In The Global State of Information Security Survey 2015, PwC found that the number of detected security incidents increased at a compound annual growth rate of 66 percent over the past five years. And it’s not just the frequency of incidents that’s surging— cyberattacks are also becoming increasingly multi-faceted and destructive. Last year’s assault on a U.S. entertainment company, in fact, introduced an entirely new level of malice. The perpetrators not only stole valuable intellectual property, but they also released personal data and corporate documents that included damaging employee communications and payroll information. The attack also disrupted the company’s email and telephone systems and included an unprecedented threat of physical violence to individuals.
It’s no wonder, then, that concern about cybersecurity risks has become top of mind among executive leaders. PwC’s 18th Annual Global CEO Survey 2015 shows that concern about cyberthreats increased more than any other risk factor over the past year. And nowhere is that unease more pronounced than in the U.S., where apprehension about cyberthreats is second only to worries about government regulation. In fact, the percentage of U.S. executives who say that they are “extremely” concerned about cyber threats has doubled in the past year: 45 percent of CEOs reported the highest level of concern, up from 22 percent in 2014.
“Cloud-based security can significantly reduce the need to purchase, maintain, and enhance technology infrastructure”
As more executive leaders and Boards of Directors become concerned about cyber-risks, they’re asking their CIOs about the company’s cyberthreat landscape and response readiness.
Forward-thinking CIOs are not only delivering a clear picture of current risks and readiness, they are also emphasizing the importance of understanding cybersecurity as an enterprise-wide business risk issue. They are taking the lead by explaining why cyberthreats are among the most significant business risks facing their organizations, and how cybersecurity incidents can result in potentially crippling financial, legal, and reputational consequences.
Given the complexity of today’s evolving threats and the technologies and processes used to combat them, that’s not an easy message to formulate. In fact, educating corporate leaders about the importance of cybersecurity risk readiness and well-rehearsed response processes is a challenge for many CIOs.

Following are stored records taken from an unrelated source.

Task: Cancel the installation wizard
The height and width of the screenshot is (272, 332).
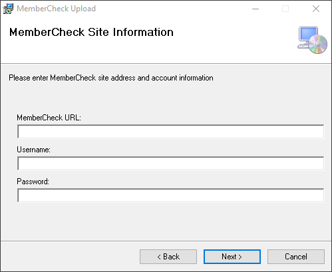Action: click(x=296, y=257)
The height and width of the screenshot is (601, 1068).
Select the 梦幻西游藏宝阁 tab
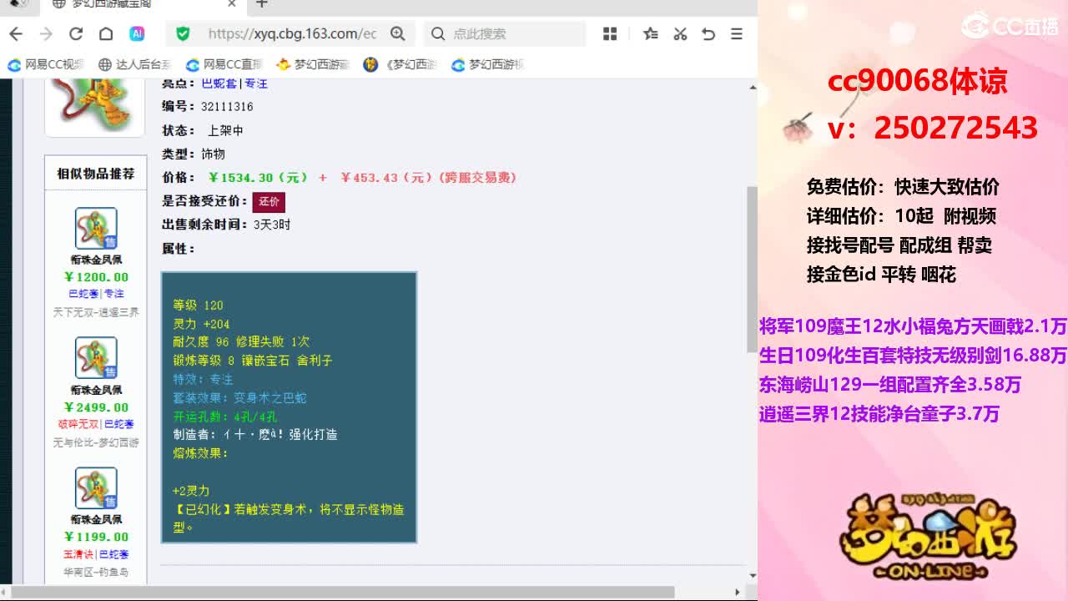pyautogui.click(x=142, y=4)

That’s one reason why PwC developed a role-playing simulation called Game of Threats. The game simulates a realistic data breach scenario that allows executives to see how a cyberattack plays out, from the perspective of both the hacker and the company under attack. The role-playing game helps executives understand the consequences and nuances of breach responses, as well as the importance of ensuring that the necessary cybersecurity resources are available and properly used.

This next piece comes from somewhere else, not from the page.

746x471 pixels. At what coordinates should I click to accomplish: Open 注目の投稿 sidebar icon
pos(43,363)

Another way that CIOs are advancing their cybersecurity programs is by adopting new technologies and architectures that can deliver powerful security, privacy, and compliance protection. In particular, forward-leaning CIOs are embracing cloud-based cybersecurity services. In The Global State of Information Security Survey 2015, PwC found that 22 percent of respondents who use cloud computing said they leverage the cloud for security services, in addition to traditional deployments like file storage and hosting of data and applications.

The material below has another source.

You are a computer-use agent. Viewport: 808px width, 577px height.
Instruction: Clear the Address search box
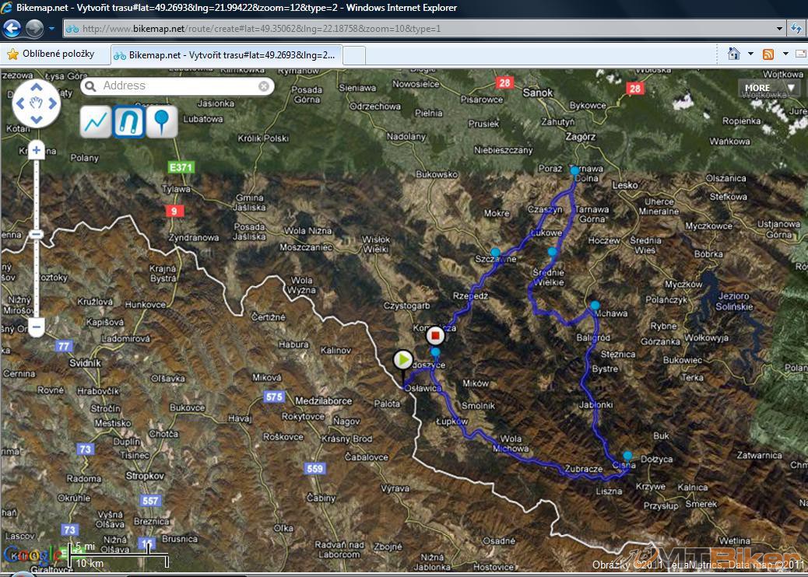click(x=264, y=86)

These CIOs are in the vanguard of what PwC sees as a powerful new approach to cybersecurity. In recent years, cloud providers have invested in cutting-edge tools for data protection, threat defense, network security, and identity and access management. More importantly, they also have added infrastructure capabilities that enable them to improve intelligence gathering and threat modeling, better block attacks, enhance collaboration and collective learning, accelerate incident responses, and create secure communications channels.
These capabilities can help CIOs address security threats that arise as more businesses share more data that are sensitive with third-party contractors, suppliers, and partners. To do so, cloud-based cybersecurity services can create an infrastructure that provides third parties with appropriate access to the systems and data they need—without giving them credentials to the corporate network.
Cloud advantages are augmented by the scalability of the underlying architecture, which allows service providers to deliver access to considerably more information security technology than most organizations could afford on their own. Cloud-based security can also significantly reduce the need to purchase, maintain, and enhance technology infrastructure and hire support personnel, enabling companies to address cybersecurity fundamentals at a lower cost.
One thing seems certain: Sophisticated and increasingly damaging cyberattacks are the new normal, and there is no going back. Farsighted CIOs are taking the lead in implementing an adaptive cybersecurity strategy that is based on the fundamentals of Enterprise Risk Management and empowered by technology breakthroughs like cloud-based security. That’s a strategic approach that is likely to define the nature of cyber-risks and responses in the coming decade.